Not so way back, generative AI may solely talk with human customers through textual content. Now it is more and more being given the facility of speech — and this means is enhancing by the day.
On Thursday, AI voice platform ElevenLabs launched v3, described on the corporate’s web site as “essentially the most expressive text-to-speech mannequin ever.” The brand new mannequin can exhibit a variety of feelings and delicate communicative quirks — like sighs, laughter, and whispering — making its speech extra humanlike than the corporate’s earlier fashions.
In a demo shared on X, v3 was proven producing the voices of two characters, one male and the opposite feminine, who had been having a lighthearted dialog about their newfound means to talk in additional humanlike voices.
Introducing Eleven v3 (alpha) – essentially the most expressive Textual content to Speech mannequin ever.
Supporting 70+ languages, multi-speaker dialogue, and audio tags equivalent to [excited], [sighs], [laughing], and [whispers].
Now in public alpha and 80% off in June. pic.twitter.com/n56BersdUc— ElevenLabs (@elevenlabsio) June 5, 2025
There is definitely not one of the Alexa-esque flatness of tone, however the v3-generated voices are typically virtually excessively animated, to the purpose that their laughter is extra creepy than charming — take a pay attention your self.
The mannequin also can converse greater than 70 languages, in comparison with its predecessor’s v2 restrict of 29. It is accessible now in public alpha, and its price ticket has been slashed by 80% till the tip of this month.
The way forward for AI interplay
AI-generated voice has grow to be a significant focus of innovation as tech builders look towards the way forward for human-machine interplay.
Automated assistants like Siri and Alexa have lengthy been in a position to converse, after all, however as anybody who routinely makes use of these techniques can attest, their voices are very mechanical, with a quite slender vary of emotional cadence and tones.
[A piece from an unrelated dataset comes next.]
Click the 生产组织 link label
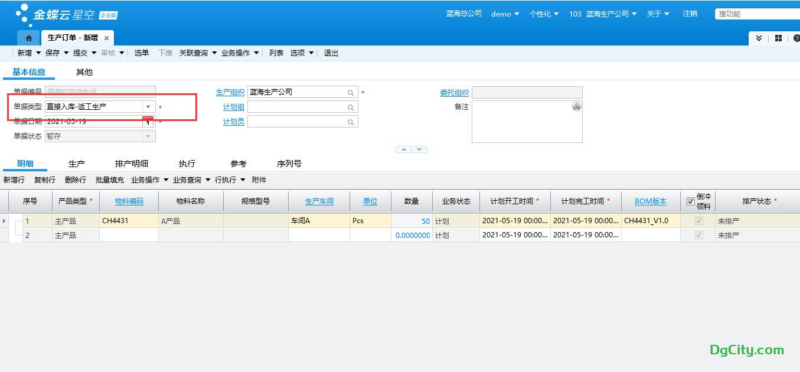 click(x=231, y=92)
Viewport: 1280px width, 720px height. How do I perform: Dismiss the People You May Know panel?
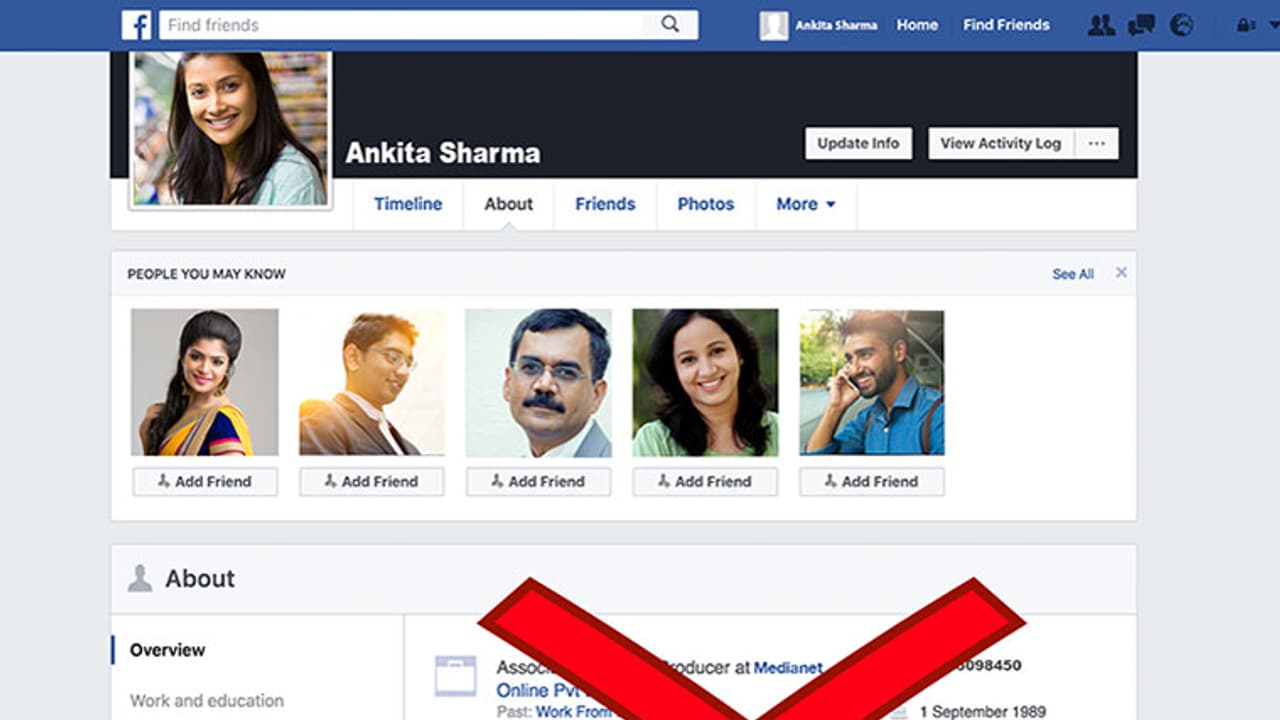[x=1121, y=272]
They’re helpful for dealing with fast and straightforward duties, like taking part in a track or setting an alarm, however they do not make nice dialog companions.
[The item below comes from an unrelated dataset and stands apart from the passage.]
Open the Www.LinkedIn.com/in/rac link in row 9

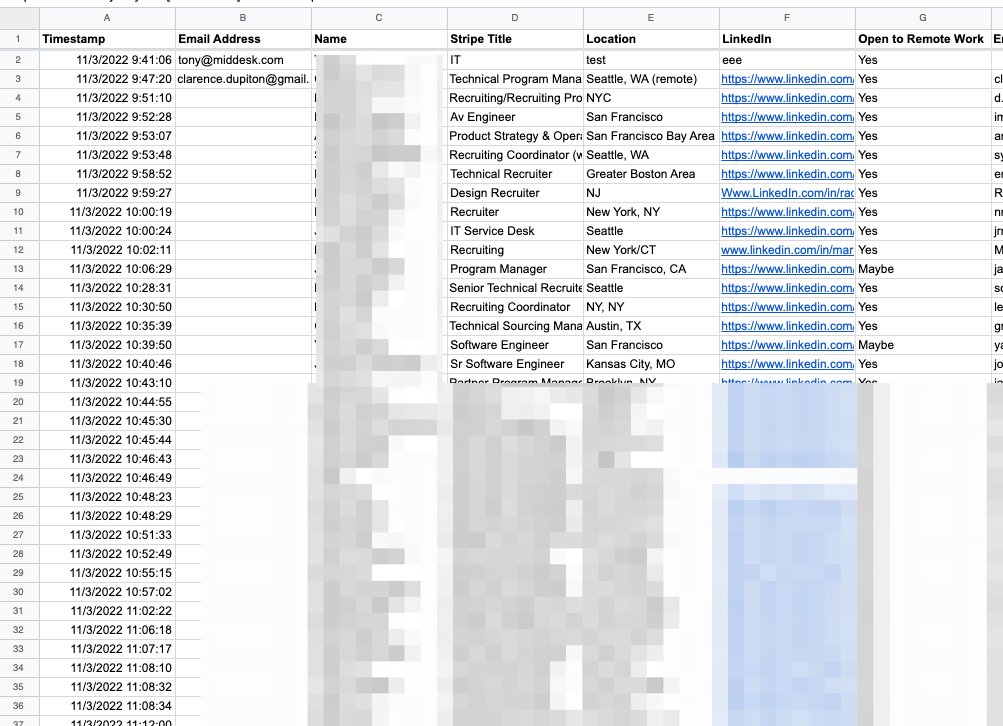(x=785, y=193)
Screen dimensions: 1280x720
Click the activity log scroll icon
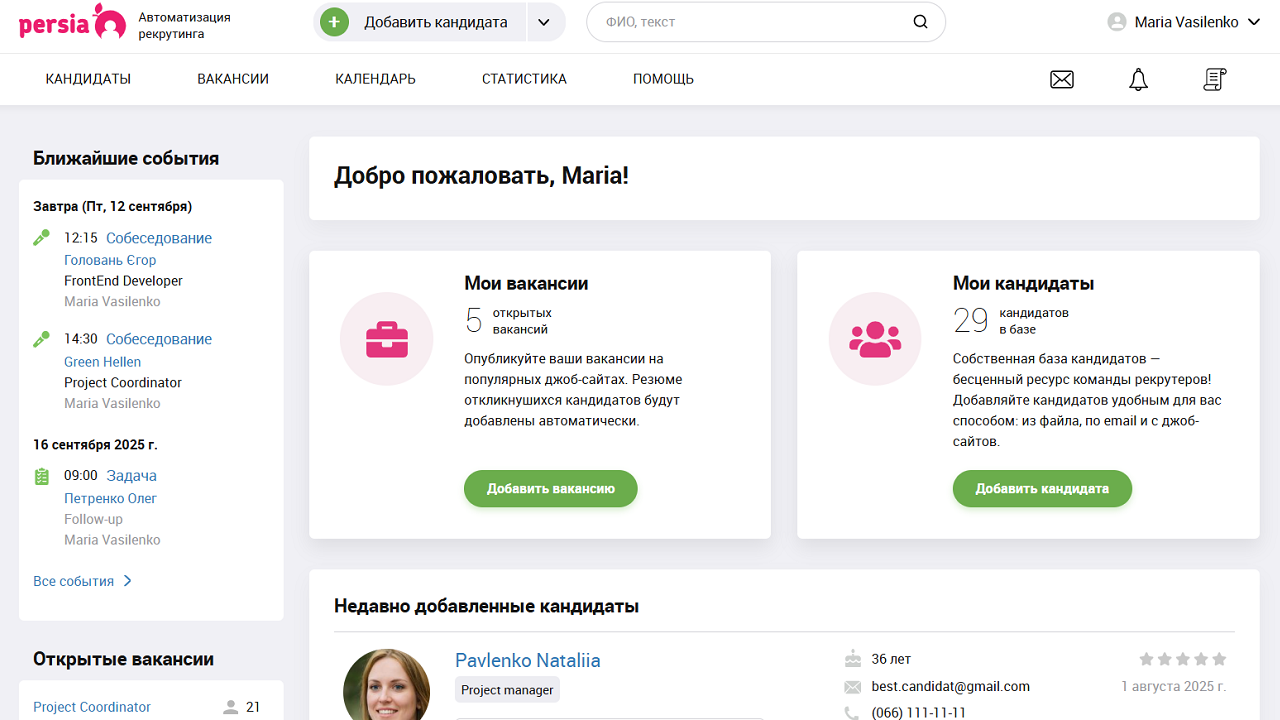click(x=1214, y=79)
A number of the newest text-to-speech (TTS) AI instruments, however, have been engineered to talk in voices which can be maximally lifelike and interesting.
Customers can immediate v3, for instance, to talk in voices which can be simply customizable by using “audio tags.” Consider these as stylistic filters that modify the output, and which may be inserted straight into textual content prompts: “Excited,” “Loudly,” “Sings,” “Laughing,” “Offended,” and so forth.
ElevenLabs is not the one firm racing to construct extra lifelike TTS fashions, which huge tech firms are promoting as a extra intuitive and accessible option to work together with AI.
In late Might, ElevenLabs competitor Hume AI unveiled its Empathic Voice Interface (EVI) 3 mannequin, which permits customers to generate customized voices by describing them in pure language. Equally nuanced conversational talents are additionally now on supply by Google’s Gemini 2.5 Professional Flash mannequin.
Need extra tales about AI? Join Innovation, our weekly publication.